What the task asks: Could the data below be copied out in full, word for word?

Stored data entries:
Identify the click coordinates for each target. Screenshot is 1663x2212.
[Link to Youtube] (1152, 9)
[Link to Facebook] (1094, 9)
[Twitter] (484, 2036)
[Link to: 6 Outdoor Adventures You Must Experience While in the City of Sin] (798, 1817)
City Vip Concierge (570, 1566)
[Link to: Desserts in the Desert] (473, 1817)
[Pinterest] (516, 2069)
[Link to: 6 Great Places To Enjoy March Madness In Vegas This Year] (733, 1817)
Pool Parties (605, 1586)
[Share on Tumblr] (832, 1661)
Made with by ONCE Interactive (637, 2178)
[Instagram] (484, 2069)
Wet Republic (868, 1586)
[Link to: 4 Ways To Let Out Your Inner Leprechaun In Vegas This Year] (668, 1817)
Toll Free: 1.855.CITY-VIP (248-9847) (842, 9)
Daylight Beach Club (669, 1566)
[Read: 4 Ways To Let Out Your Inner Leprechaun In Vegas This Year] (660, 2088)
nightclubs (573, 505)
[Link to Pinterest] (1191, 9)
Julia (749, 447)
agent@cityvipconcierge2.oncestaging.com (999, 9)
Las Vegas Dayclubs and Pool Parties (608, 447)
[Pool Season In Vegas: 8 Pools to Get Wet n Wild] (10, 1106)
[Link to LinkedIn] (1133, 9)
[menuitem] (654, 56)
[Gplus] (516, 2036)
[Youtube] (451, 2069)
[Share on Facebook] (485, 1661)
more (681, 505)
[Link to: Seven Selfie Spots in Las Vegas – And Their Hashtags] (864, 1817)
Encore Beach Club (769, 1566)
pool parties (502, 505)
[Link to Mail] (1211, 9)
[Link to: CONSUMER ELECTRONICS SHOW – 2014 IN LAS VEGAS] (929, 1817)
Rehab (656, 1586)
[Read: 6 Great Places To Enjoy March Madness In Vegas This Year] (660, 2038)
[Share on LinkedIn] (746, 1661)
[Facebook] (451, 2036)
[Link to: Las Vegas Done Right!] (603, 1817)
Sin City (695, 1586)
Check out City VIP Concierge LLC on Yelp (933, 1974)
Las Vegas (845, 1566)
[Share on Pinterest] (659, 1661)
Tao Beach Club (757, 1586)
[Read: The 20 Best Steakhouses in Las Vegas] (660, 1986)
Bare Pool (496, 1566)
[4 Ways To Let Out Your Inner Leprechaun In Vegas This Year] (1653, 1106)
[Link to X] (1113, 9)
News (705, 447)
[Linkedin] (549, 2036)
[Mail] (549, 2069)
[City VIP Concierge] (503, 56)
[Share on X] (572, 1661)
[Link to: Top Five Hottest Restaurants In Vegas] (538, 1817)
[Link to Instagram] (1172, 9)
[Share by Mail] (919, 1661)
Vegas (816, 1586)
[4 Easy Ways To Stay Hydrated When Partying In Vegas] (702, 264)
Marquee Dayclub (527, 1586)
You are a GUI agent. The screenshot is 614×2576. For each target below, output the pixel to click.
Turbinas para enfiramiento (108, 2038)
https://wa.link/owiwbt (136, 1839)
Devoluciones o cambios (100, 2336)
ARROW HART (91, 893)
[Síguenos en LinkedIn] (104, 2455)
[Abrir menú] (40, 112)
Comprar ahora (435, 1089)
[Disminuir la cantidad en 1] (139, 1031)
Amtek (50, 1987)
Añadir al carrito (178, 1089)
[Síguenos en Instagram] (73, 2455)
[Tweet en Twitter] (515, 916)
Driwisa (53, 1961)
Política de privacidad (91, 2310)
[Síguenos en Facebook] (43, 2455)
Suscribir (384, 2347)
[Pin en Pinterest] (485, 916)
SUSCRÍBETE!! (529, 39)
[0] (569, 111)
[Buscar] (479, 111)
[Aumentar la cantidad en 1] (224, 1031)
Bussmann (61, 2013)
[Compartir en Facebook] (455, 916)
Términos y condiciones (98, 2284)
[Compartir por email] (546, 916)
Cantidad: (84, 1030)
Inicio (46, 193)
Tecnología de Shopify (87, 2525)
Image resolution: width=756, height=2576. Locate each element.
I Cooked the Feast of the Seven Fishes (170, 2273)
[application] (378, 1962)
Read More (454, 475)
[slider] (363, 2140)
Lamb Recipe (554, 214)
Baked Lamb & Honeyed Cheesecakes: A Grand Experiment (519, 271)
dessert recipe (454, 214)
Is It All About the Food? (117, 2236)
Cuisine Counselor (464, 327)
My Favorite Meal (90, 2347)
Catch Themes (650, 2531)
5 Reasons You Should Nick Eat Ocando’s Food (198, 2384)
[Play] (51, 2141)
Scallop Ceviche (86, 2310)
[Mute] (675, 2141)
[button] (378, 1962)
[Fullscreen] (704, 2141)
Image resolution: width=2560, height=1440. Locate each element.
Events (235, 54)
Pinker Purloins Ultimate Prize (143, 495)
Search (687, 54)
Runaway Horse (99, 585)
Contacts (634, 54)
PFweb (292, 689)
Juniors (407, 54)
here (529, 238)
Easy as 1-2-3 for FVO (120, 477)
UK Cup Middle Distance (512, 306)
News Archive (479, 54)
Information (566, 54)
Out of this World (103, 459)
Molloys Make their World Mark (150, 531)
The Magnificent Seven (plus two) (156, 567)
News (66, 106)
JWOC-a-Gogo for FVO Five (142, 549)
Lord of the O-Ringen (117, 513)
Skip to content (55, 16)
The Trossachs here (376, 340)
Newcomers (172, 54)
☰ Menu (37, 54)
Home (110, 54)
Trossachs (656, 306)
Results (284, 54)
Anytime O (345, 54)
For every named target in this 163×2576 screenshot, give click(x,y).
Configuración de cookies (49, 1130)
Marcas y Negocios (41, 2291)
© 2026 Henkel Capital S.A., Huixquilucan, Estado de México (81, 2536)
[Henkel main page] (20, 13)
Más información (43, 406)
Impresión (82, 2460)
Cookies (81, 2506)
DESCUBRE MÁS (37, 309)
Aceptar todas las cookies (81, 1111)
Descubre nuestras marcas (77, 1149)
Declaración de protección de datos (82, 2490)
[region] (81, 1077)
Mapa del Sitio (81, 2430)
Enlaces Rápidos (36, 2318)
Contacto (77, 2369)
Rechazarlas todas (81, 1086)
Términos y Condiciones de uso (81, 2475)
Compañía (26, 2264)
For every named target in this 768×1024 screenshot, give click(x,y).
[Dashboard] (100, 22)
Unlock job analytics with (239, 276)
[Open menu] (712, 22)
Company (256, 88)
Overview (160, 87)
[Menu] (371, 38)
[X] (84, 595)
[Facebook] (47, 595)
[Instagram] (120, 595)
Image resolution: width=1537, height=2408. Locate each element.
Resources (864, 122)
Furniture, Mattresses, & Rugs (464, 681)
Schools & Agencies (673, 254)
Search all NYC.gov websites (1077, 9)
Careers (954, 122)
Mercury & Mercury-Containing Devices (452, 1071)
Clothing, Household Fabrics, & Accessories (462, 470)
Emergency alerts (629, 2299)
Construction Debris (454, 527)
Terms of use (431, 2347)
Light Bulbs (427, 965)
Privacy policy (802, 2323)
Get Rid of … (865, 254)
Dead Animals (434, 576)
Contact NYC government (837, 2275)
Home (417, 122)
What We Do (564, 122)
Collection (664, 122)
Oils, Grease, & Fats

Solved exercise:
Identify the click coordinates for each target. Screenshot is 1663x2212.
[Link to Youtube] (1152, 9)
[Link to Facebook] (1094, 9)
[Twitter] (484, 2036)
[Link to: 6 Outdoor Adventures You Must Experience While in the City of Sin] (798, 1817)
City Vip Concierge (570, 1566)
[Link to: Desserts in the Desert] (473, 1817)
[Pinterest] (516, 2069)
[Link to: 6 Great Places To Enjoy March Madness In Vegas This Year] (733, 1817)
Pool Parties (605, 1586)
[Share on Tumblr] (832, 1661)
Made with by ONCE Interactive (637, 2178)
[Instagram] (484, 2069)
Wet Republic (868, 1586)
[Link to: 4 Ways To Let Out Your Inner Leprechaun In Vegas This Year] (668, 1817)
Toll Free: 1.855.CITY-VIP (248-9847) (842, 9)
Daylight Beach Club (669, 1566)
[Read: 4 Ways To Let Out Your Inner Leprechaun In Vegas This Year] (660, 2088)
nightclubs (573, 505)
[Link to Pinterest] (1191, 9)
Julia (749, 447)
agent@cityvipconcierge2.oncestaging.com (999, 9)
Las Vegas Dayclubs and Pool Parties (608, 447)
[Pool Season In Vegas: 8 Pools to Get Wet n Wild] (10, 1106)
[Link to LinkedIn] (1133, 9)
[menuitem] (654, 56)
[Gplus] (516, 2036)
[Youtube] (451, 2069)
[Share on Facebook] (485, 1661)
more (681, 505)
[Link to: Seven Selfie Spots in Las Vegas – And Their Hashtags] (864, 1817)
Encore Beach Club (769, 1566)
pool parties (502, 505)
[Link to Mail] (1211, 9)
[Link to: CONSUMER ELECTRONICS SHOW – 2014 IN LAS VEGAS] (929, 1817)
Rehab (656, 1586)
[Read: 6 Great Places To Enjoy March Madness In Vegas This Year] (660, 2038)
[Share on LinkedIn] (746, 1661)
[Facebook] (451, 2036)
[Link to: Las Vegas Done Right!] (603, 1817)
Sin City (695, 1586)
Check out City VIP Concierge LLC on Yelp (933, 1974)
Las Vegas (845, 1566)
[Share on Pinterest] (659, 1661)
Tao Beach Club (757, 1586)
[Read: The 20 Best Steakhouses in Las Vegas] (660, 1986)
Bare Pool (496, 1566)
[4 Ways To Let Out Your Inner Leprechaun In Vegas This Year] (1653, 1106)
[Link to X] (1113, 9)
News (705, 447)
[Linkedin] (549, 2036)
[Mail] (549, 2069)
[City VIP Concierge] (503, 56)
[Share on X] (572, 1661)
[Link to: Top Five Hottest Restaurants In Vegas] (538, 1817)
[Link to Instagram] (1172, 9)
[Share by Mail] (919, 1661)
Vegas (816, 1586)
[4 Easy Ways To Stay Hydrated When Partying In Vegas] (702, 264)
Marquee Dayclub (527, 1586)
You are a GUI agent. The screenshot is 614×2576. For each target below, output the pixel to click.
Turbinas para enfiramiento (108, 2038)
https://wa.link/owiwbt (136, 1839)
Devoluciones o cambios (100, 2336)
ARROW HART (91, 893)
[Síguenos en LinkedIn] (104, 2455)
[Abrir menú] (40, 112)
Comprar ahora (435, 1089)
[Disminuir la cantidad en 1] (139, 1031)
Amtek (50, 1987)
Añadir al carrito (178, 1089)
[Síguenos en Instagram] (73, 2455)
[Tweet en Twitter] (515, 916)
Driwisa (53, 1961)
Política de privacidad (91, 2310)
[Síguenos en Facebook] (43, 2455)
Suscribir (384, 2347)
[Pin en Pinterest] (485, 916)
SUSCRÍBETE!! (529, 39)
[0] (569, 111)
[Buscar] (479, 111)
[Aumentar la cantidad en 1] (224, 1031)
Bussmann (61, 2013)
[Compartir en Facebook] (455, 916)
Términos y condiciones (98, 2284)
[Compartir por email] (546, 916)
Cantidad: (84, 1030)
Inicio (46, 193)
Tecnología de Shopify (87, 2525)
Image resolution: width=756, height=2576. Locate each element.
I Cooked the Feast of the Seven Fishes (170, 2273)
[application] (378, 1962)
Read More (454, 475)
[slider] (363, 2140)
Lamb Recipe (554, 214)
Baked Lamb & Honeyed Cheesecakes: A Grand Experiment (519, 271)
dessert recipe (454, 214)
Is It All About the Food? (117, 2236)
Cuisine Counselor (464, 327)
My Favorite Meal (90, 2347)
Catch Themes (650, 2531)
5 Reasons You Should Nick Eat Ocando’s Food (198, 2384)
[Play] (51, 2141)
Scallop Ceviche (86, 2310)
[Mute] (675, 2141)
[button] (378, 1962)
[Fullscreen] (704, 2141)
Image resolution: width=2560, height=1440. Locate each element.
Events (235, 54)
Pinker Purloins Ultimate Prize (143, 495)
Search (687, 54)
Runaway Horse (99, 585)
Contacts (634, 54)
PFweb (292, 689)
Juniors (407, 54)
here (529, 238)
Easy as 1-2-3 for FVO (120, 477)
UK Cup Middle Distance (512, 306)
News Archive (479, 54)
Information (566, 54)
Out of this World (103, 459)
Molloys Make their World Mark (150, 531)
The Magnificent Seven (plus two) (156, 567)
News (66, 106)
JWOC-a-Gogo for FVO Five (142, 549)
Lord of the O-Ringen (117, 513)
Skip to content (55, 16)
The Trossachs here (376, 340)
Newcomers (172, 54)
☰ Menu (37, 54)
Home (110, 54)
Trossachs (656, 306)
Results (284, 54)
Anytime O (345, 54)
For every named target in this 163×2576 screenshot, give click(x,y).
Configuración de cookies (49, 1130)
Marcas y Negocios (41, 2291)
© 2026 Henkel Capital S.A., Huixquilucan, Estado de México (81, 2536)
[Henkel main page] (20, 13)
Más información (43, 406)
Impresión (82, 2460)
Cookies (81, 2506)
DESCUBRE MÁS (37, 309)
Aceptar todas las cookies (81, 1111)
Descubre nuestras marcas (77, 1149)
Declaración de protección de datos (82, 2490)
[region] (81, 1077)
Mapa del Sitio (81, 2430)
Enlaces Rápidos (36, 2318)
Contacto (77, 2369)
Rechazarlas todas (81, 1086)
Términos y Condiciones de uso (81, 2475)
Compañía (26, 2264)
For every named target in this 768×1024 screenshot, give click(x,y).
[Dashboard] (100, 22)
Unlock job analytics with (239, 276)
[Open menu] (712, 22)
Company (256, 88)
Overview (160, 87)
[Menu] (371, 38)
[X] (84, 595)
[Facebook] (47, 595)
[Instagram] (120, 595)
Image resolution: width=1537, height=2408. Locate each element.
Resources (864, 122)
Furniture, Mattresses, & Rugs (464, 681)
Schools & Agencies (673, 254)
Search all NYC.gov websites (1077, 9)
Careers (954, 122)
Mercury & Mercury-Containing Devices (452, 1071)
Clothing, Household Fabrics, & Accessories (462, 470)
Emergency alerts (629, 2299)
Construction Debris (454, 527)
Terms of use (431, 2347)
Light Bulbs (427, 965)
Privacy policy (802, 2323)
Get Rid of … (865, 254)
Dead Animals (434, 576)
Contact NYC government (837, 2275)
Home (417, 122)
What We Do (564, 122)
Collection (664, 122)
Oils, Grease, & Fats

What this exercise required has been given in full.